Regarding the amplitude of mouth opening (Figure 4), it was observed that the action of vacuum therapy and therapeutic laser (p<0.03) was also better than the therapeutic ultrasound conjugate. In this comparison, the mechanical, stimulator and vascular effects associated with analgesic and anti-inflammatory actions were fundamental, promoting greater relaxation of the area and, in this case, stimulating a greater mouth opening.

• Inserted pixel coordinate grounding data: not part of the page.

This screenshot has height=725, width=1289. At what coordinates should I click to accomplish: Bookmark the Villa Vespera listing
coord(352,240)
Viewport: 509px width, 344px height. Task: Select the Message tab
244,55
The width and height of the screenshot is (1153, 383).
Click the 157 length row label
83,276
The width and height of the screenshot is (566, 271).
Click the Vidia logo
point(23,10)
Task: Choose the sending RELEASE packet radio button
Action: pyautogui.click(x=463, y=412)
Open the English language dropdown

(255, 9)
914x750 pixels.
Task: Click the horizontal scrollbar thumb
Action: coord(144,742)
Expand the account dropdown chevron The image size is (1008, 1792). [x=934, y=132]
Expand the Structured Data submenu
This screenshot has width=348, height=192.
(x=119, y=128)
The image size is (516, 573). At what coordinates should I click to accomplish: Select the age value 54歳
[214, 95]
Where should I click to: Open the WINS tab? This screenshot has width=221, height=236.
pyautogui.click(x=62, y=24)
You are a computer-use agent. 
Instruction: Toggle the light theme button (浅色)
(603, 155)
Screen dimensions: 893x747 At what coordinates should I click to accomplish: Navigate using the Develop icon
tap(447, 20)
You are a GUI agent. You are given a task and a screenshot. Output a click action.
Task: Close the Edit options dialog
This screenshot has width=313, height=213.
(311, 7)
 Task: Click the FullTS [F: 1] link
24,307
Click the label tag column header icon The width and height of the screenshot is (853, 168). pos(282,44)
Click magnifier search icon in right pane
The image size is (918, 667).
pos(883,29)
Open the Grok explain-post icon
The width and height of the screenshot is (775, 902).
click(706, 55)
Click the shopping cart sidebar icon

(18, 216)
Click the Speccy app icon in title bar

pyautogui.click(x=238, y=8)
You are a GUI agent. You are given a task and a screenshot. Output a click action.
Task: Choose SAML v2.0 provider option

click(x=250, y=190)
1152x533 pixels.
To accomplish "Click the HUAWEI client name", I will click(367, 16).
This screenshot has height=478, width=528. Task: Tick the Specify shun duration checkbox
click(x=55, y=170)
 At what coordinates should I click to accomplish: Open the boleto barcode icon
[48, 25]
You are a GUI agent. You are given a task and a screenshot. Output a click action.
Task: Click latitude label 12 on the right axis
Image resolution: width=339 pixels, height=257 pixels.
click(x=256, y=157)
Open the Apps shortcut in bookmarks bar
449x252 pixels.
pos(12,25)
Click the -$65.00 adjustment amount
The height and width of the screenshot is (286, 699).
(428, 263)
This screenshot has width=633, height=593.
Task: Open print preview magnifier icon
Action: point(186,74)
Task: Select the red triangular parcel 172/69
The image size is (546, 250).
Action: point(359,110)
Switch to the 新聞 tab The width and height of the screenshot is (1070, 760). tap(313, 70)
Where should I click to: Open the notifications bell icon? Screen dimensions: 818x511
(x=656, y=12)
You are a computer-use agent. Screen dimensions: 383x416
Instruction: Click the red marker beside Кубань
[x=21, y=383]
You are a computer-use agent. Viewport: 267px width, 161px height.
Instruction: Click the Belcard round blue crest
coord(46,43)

When observing Figure 5, where the values of OHIP-14 are shown, indicating the improvement in quality of life, it is possible to record the improvement in quality of life in both therapies compared. Although the action of therapeutic ultrasound and therapeutic laser was briefly better (70%), in relation to the action of vacuum therapy and therapeutic laser, (64%), its proximity is positive, showing that both have high results in improving quality of life.
The results presented allow a clear observation of the positive action of conjugated therapies, with greater emphasis on the conjugated action of vacuum therapy and therapeutic laser, allowing greater pain reduction, greater amplitude of mouth opening and, consequently, increasing the quality of patients' lives. The synergy of therapies is established as an efficient means for the treatment of TMD, performed in a few sessions, in a noninvasive or drug-free manner.
Conjugated therapies are increasingly promising in the treatment of pain and inflammation. Conjugated therapy with the use of negative pressure and therapeutic laser proved to be efficiently in the treatment of TMD, allowing pain reduction, improvement of mouth opening amplitude and consequent improvement in quality of life. Noninvasive and non-pharmacological therapeutic actions are increasingly present and the treatment of TMD is present in this context efficiently and soon intervention.
Evaluating the results obtained in this study, we can say that laser therapy combined synergistically with vacuum or ultrasound improved the quality of life of patients with TMD as seen in the evaluation through the OHIP-14 questionnaire. The laser combined with vacuum or ultrasound can be considered as complementary or alternatives treatment to control pain and increase oral opening in patients with TMD.
The authors acknowledge the financial support by Financier of Studies and Projects (FINEP)–grant 01.13.0430-00, São Paulo Research Foundation (FAPESP)-grant no. 2013/14001- 9 (CEPOF–CEPID Program) and has the partnership with MM Optics.